Aims: To document the early Australian experience with infliximab treatment for Crohn’s disease and to identify factors that may determine a beneficial clinical response.
Methods: Gastroenterologists known to have used infliximab for Crohn’s disease according to a compassionate use protocol were asked to complete a spreadsheet that included demographic information, Crohn’s disease site, severity, other medical or surgical treatments and a global clinical assessment of Crohn’s disease outcome, judged by participating physicians as complete and sustained (remission for the duration of the study), complete but unsustained (remission at 4 weeks but not for the whole study) or partial clinical improvement (sustained or unsustained).

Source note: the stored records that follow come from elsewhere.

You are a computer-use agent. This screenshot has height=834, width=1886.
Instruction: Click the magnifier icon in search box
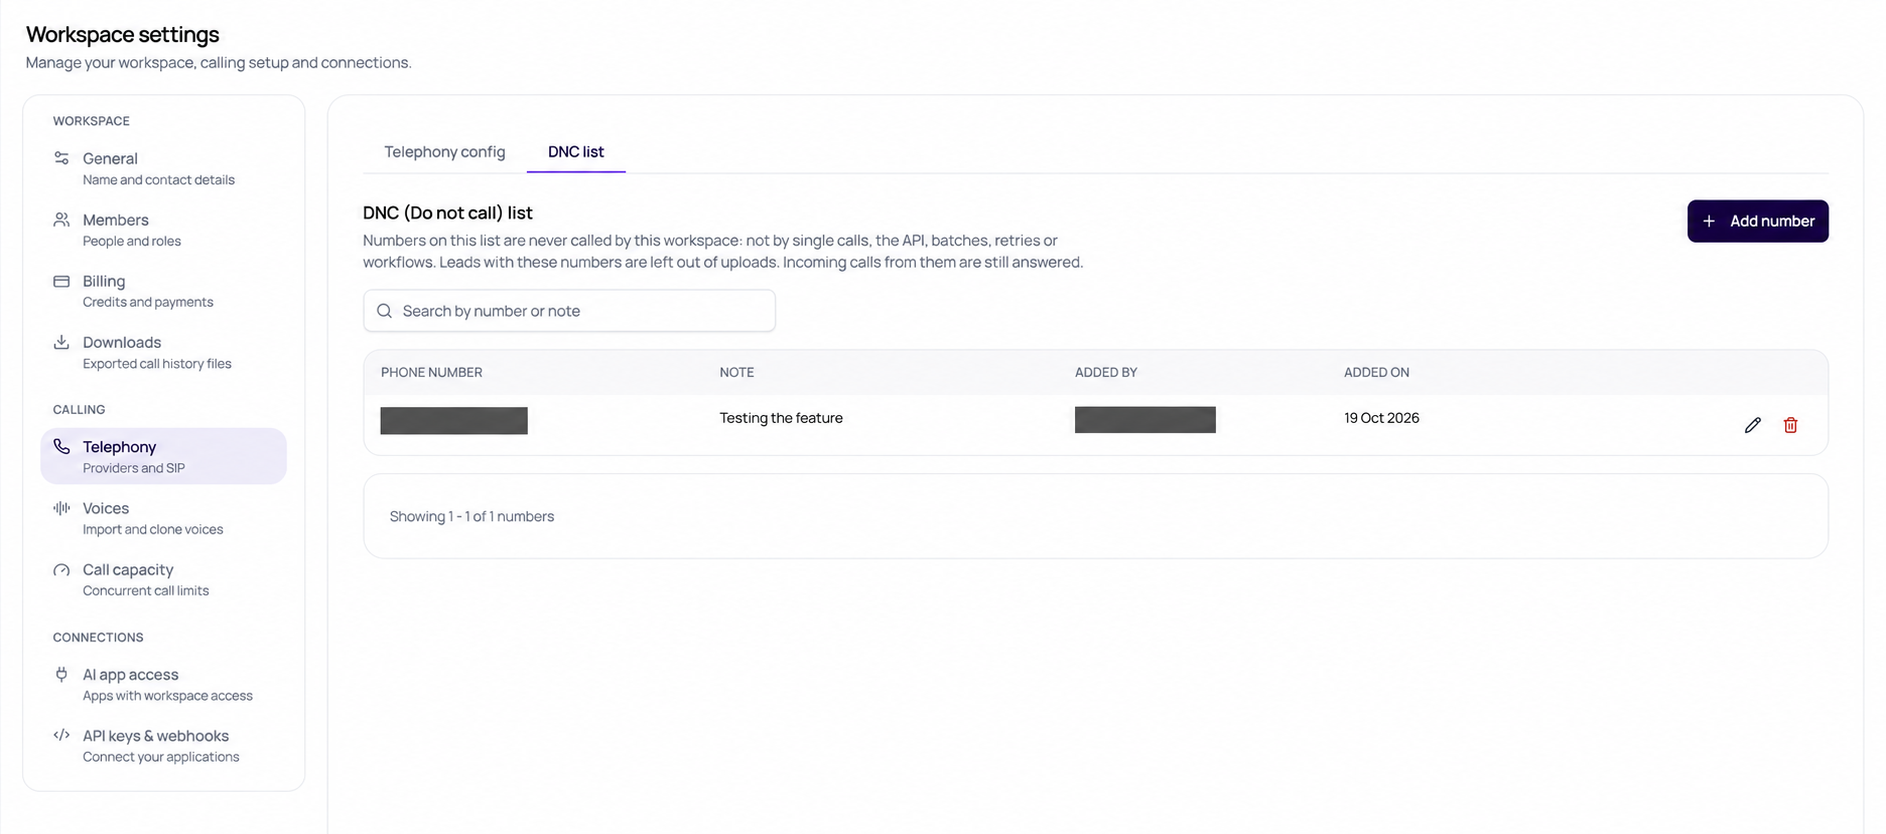tap(384, 311)
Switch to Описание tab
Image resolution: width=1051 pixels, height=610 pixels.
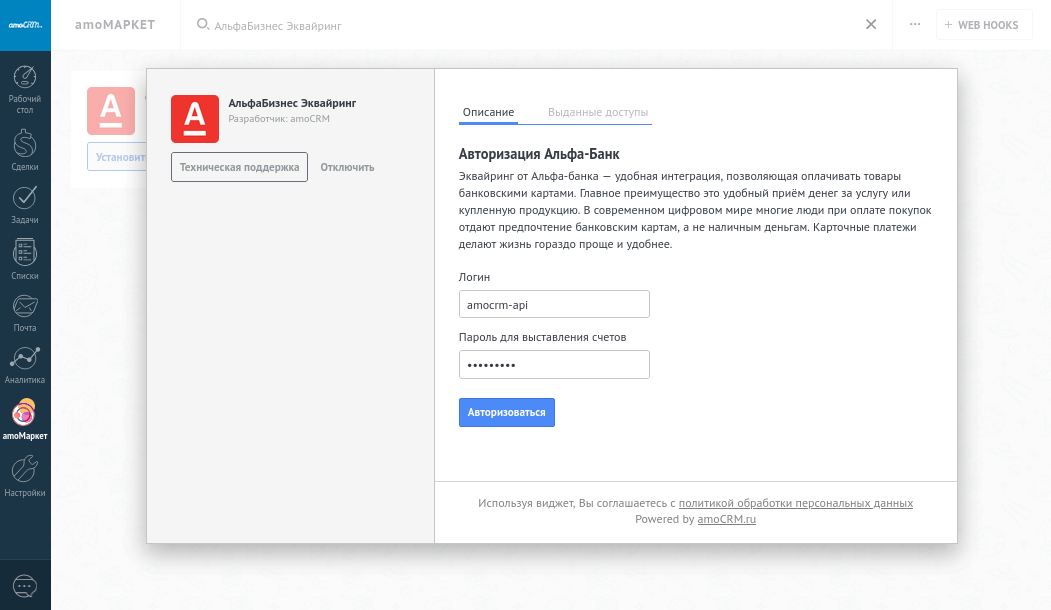tap(488, 113)
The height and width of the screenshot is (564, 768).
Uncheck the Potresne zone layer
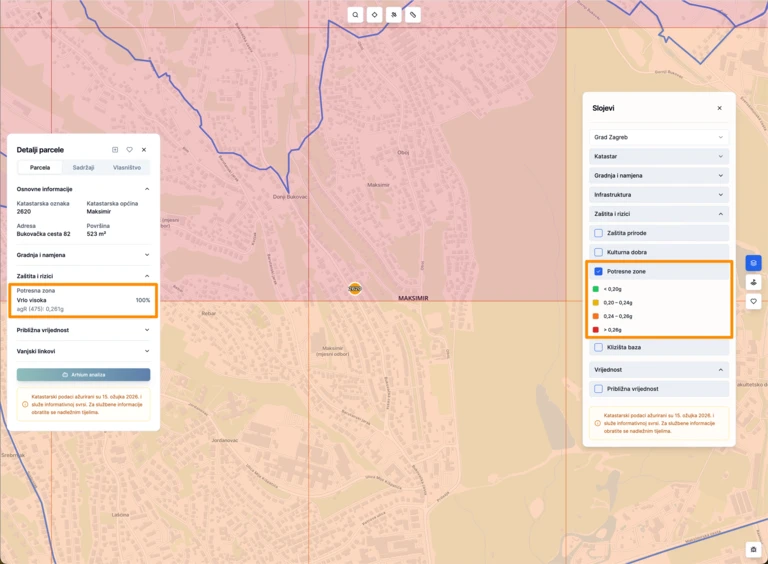[x=599, y=271]
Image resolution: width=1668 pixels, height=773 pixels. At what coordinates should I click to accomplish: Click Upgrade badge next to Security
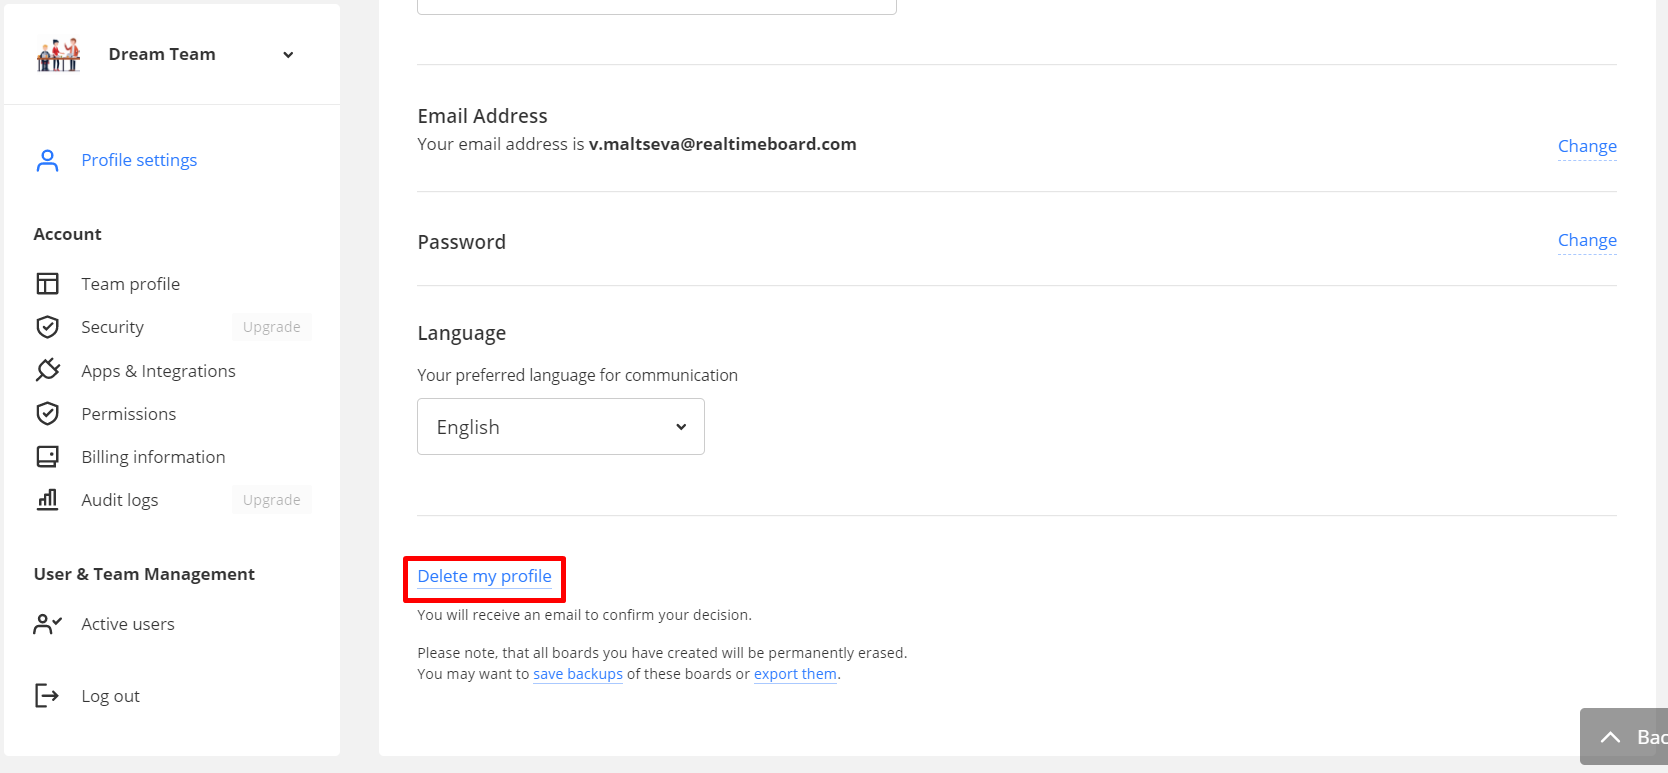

Results: Fifty-seven patients were able to be evaluated, with a median follow-up time of 16.4 (4–70) weeks, including 23 patients with fistulae. There were 21 adverse events, including four serious events. Fifty-one patients (89%) had a positive clinical response for a median duration (range) of 11 (2–70) weeks. Thirty patients (52%) had a remission at 4 weeks, 10 of whom had remission for longer than 12 weeks. Forty-two per cent of fistulae closed. Sustained remission (P = 0.065), remission at 4 weeks (P = 0.033) and a positive clinical response of any sort (P = 0.004) were more likely in patients on immunosuppressive therapy, despite there being more smokers in this group.
Conclusion: This review of the first Australian experience with infliximab corroborates the reported speed and efficacy of this treatment for Crohn’s disease. The excellent response appears enhanced by the concomitant use of conventional steroid-sparing immunosuppressive therapy. (Intern Med J 2001; 31: 146–150)